S’il est sans aucun doute possible nécessaire de rééquilibrer le ratio entre activité de médical et effectifs dans les établissements de santé, ce rééquilibrage doit se faire tout en conservant un niveau de dépenses soutenable pour notre système de protection sociale. Il doit permettre d’alléger la charge de travail qui pèse aujourd’hui particulièrement sur les professions paramédicales et de dégager pour elles du temps, un temps qui permet de limiter la fatigue, les risques psycho-sociaux, les accidents du travail et l’absentéisme ainsi que de redonner à ces professions la dimension sociale et la part de relation humaine qui leur est propre dans le lien avec le patient.

Deux grandes pistes apparaissent comme particulièrement intéressantes pour atteindre ces objectifs : le transfert de l’activité des hôpitaux et établissements de santé vers le soin de ville (et des dispositifs nouveaux comme les hôpitaux de proximité) et le dégagement de marges de manœuvres financières permettant de recentrer une partie des moyens sur les effectifs.

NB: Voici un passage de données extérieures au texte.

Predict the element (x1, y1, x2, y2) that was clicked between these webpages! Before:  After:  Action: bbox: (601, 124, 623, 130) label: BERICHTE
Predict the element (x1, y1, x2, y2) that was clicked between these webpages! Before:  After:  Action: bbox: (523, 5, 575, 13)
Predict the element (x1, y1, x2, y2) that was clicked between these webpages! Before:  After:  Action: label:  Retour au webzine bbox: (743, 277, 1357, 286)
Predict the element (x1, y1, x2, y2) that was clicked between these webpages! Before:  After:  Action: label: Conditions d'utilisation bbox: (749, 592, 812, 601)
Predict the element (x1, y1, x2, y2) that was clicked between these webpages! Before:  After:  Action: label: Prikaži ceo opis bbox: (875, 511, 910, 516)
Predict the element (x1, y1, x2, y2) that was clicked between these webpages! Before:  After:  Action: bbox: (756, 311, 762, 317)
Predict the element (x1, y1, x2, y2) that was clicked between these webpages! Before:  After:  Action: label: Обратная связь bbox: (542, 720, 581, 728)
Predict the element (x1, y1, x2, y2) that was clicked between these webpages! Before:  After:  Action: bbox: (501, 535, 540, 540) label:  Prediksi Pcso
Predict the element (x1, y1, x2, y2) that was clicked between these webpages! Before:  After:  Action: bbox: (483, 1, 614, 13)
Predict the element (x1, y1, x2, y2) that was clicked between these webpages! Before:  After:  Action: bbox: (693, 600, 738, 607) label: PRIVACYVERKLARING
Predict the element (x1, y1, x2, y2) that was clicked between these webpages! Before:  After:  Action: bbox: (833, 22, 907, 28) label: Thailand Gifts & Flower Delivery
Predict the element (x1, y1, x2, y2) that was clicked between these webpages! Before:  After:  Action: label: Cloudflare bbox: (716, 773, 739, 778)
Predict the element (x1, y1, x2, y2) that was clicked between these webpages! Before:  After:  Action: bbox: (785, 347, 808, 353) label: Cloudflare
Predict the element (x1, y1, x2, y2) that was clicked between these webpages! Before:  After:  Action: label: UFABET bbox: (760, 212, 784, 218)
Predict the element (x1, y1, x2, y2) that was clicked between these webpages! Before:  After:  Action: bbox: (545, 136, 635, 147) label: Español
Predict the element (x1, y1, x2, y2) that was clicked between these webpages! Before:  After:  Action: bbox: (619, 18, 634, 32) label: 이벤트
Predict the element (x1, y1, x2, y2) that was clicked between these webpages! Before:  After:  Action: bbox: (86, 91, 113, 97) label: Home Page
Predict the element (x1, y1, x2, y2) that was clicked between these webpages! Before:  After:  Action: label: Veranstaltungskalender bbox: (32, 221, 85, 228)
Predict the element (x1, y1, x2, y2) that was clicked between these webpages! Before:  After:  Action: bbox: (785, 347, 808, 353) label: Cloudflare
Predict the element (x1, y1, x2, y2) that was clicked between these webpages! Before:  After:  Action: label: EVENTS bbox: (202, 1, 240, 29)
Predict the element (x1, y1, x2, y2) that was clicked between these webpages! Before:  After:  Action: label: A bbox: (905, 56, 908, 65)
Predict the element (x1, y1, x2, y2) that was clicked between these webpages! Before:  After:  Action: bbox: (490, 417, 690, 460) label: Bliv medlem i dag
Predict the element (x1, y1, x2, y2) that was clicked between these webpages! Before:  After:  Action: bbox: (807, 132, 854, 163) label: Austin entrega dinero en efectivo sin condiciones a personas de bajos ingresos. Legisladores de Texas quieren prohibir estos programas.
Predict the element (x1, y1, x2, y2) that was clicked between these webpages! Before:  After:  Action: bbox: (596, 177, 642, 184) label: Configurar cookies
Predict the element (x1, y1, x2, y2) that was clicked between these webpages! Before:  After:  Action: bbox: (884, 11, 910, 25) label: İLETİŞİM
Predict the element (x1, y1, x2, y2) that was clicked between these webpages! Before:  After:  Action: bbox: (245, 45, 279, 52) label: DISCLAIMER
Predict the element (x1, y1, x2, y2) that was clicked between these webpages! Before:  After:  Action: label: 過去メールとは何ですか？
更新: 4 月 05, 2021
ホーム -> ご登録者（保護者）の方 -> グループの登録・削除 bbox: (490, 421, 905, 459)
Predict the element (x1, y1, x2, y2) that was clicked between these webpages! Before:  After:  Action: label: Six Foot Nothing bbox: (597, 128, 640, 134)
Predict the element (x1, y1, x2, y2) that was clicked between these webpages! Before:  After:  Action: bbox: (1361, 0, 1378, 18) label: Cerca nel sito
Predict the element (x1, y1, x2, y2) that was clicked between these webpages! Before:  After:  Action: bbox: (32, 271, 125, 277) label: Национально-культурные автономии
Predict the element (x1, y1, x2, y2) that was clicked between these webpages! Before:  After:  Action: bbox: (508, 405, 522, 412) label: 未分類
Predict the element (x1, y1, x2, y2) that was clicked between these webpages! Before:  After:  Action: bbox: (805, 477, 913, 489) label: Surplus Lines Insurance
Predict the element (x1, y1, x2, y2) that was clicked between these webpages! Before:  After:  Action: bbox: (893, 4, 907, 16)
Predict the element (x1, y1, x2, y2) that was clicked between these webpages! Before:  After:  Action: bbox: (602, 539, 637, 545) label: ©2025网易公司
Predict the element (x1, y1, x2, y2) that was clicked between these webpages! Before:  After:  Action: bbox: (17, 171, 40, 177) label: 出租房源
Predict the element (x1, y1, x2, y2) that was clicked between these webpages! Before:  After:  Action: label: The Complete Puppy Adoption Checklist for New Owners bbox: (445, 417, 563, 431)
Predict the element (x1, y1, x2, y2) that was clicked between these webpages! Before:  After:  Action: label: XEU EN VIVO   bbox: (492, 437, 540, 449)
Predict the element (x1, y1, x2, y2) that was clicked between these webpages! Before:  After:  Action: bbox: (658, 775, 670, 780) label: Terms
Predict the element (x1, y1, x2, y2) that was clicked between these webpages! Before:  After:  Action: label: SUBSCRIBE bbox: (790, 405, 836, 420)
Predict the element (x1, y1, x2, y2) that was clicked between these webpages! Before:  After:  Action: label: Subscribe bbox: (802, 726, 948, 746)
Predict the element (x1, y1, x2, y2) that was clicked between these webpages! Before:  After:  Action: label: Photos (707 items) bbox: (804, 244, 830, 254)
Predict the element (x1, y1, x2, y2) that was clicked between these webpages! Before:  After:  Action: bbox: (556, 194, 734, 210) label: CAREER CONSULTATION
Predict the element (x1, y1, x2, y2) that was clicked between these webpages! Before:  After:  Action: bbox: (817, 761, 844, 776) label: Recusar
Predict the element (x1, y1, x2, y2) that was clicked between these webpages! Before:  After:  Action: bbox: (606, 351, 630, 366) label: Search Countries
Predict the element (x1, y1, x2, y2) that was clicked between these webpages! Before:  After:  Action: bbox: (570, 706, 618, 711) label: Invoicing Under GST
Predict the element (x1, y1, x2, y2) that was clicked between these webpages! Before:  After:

Par ailleurs, les travaux réalisés en préparation de mon rapport sur le projet de loi de finance de la sécurité sociale (PLFSS) 2019 soulignent l’attention qui devra être portée à la traduction concrète, au niveau des établissements, des mesures prises et moyens supplémentaires accordés ainsi que l’apport que peut représenter l’implication des personnels et de leurs représentants dans les processus décisionnels des établissements.